Concern about rising Covid-19 cases in the Far North was tipped as the catalyst boosting the demand for vaccinations and tests - especially at the country's northernmost tip.
Seven more Covid cases were confirmed in Northland yesterday, plus a further case under investigation.
Three of them were in Dargaville, three in the Far North - including one in Kaitāia - and one in Whangārei. All are in isolation and linked to existing cases.
There have been 36 cases in the Delta outbreak, with 11 recovered. One of the active Covid cases has been admitted to Whangārei Hospital.
In addition, four new locations of interest have been made public.
They are Countdown Dargaville on November 5 (12pm-12.45pm), followed by three on November 8 that were the Ahipara Superette in Kaitaia (3.29pm-3.45pm), Pak'nSave Kaitaia (11.58am-12.15pm) and Shackleton's Kaitaia Pharmacy (12.09pm-12.30pm).
Despite the unwelcome news, the Northland District Health Board (NDHB) is delighted about Wednesday's daily vaccination rates.
Māori made up around half of the total 1,517 vaccinations administered in Tai Tokerau on Wednesday, district health board data showed.
Sixty per cent were distributed in the Far North. Of the total vaccinations provided, 508 were first doses; 985 second doses and 24 third doses.
"This is a great result, and the DHB thanks everyone who came forward to be vaccinated," the NDHB said in a written statement.

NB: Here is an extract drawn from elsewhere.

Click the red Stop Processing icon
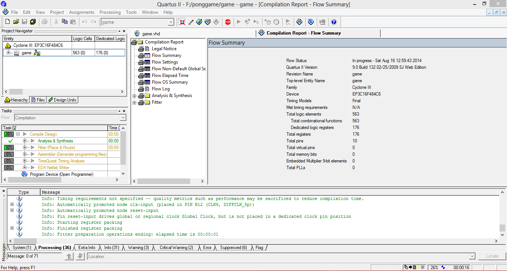Viewport: 507px width, 271px height. pyautogui.click(x=228, y=22)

Currently, 53 per cent of Northland's eligible Māori population are fully vaccinated and 71 per cent have received a first jab.
According to the Ministry of Health, Māori needed 18,532 second doses before 90 per cent of eligible Northlanders were fully vaccinated.
The region has one of the lowest vaccination rates nationwide, with only 69 per cent of residents double-dosed.
Whakawhiti Ora Pai, a health provider based at Te Kao, 65km north of Kaitaia, administered 147 jabs on ''Second Shot Saturday'', three weeks after the nationwide Super Saturday initiative.
General manager Errol Murray said more than 60 of those were first doses.
''So we're very happy with that. Now we just want to keep vaccinating, vaccinating, vaccinating, as well as testing anyone who is symptomatic or concerned that they could be a contact.''
Murray said people in the very Far North were feeling anxious because the latest cases and close contacts were "close to home".
In particular, rumours of a case in Pukenui, 40km north of Kaitaia, had alarmed people on the Aupōuri Peninsula.
That person, however, turned out to be a close contact of the ''Kaitaia cluster'' — centred on Kaingaroa, between Awanui and Taipā — and had since tested negative.
Whakawhiti Ora Pai normally carried out about a dozen Covid tests a day but that jumped to 103 on Wednesday last week, after the top of the Far North went into a snap lockdown.
Murray said the Kaingaroa cases ''did everything right'' by routinely scanning QR codes and isolating once they became unwell.
The Aupouri Peninsula north of Kaitaia already has one of the Far North's highest vaccination rates outside the prosperous east coast towns.
That has been attributed to the marae-based approach taken by Whakawhiti Ora Pai and awareness of the toll the Spanish flu pandemic took on settlements such as Te Hapua.
The Advocate understands one of the Kaingaroa cases attended a birthday celebration at Awanui Hotel from 5.30pm-7.30pm on October 31 before testing positive.
It was, however, a small gathering rather than a large event.
If someone is infected, symptoms generally take a week to 10 days to appear.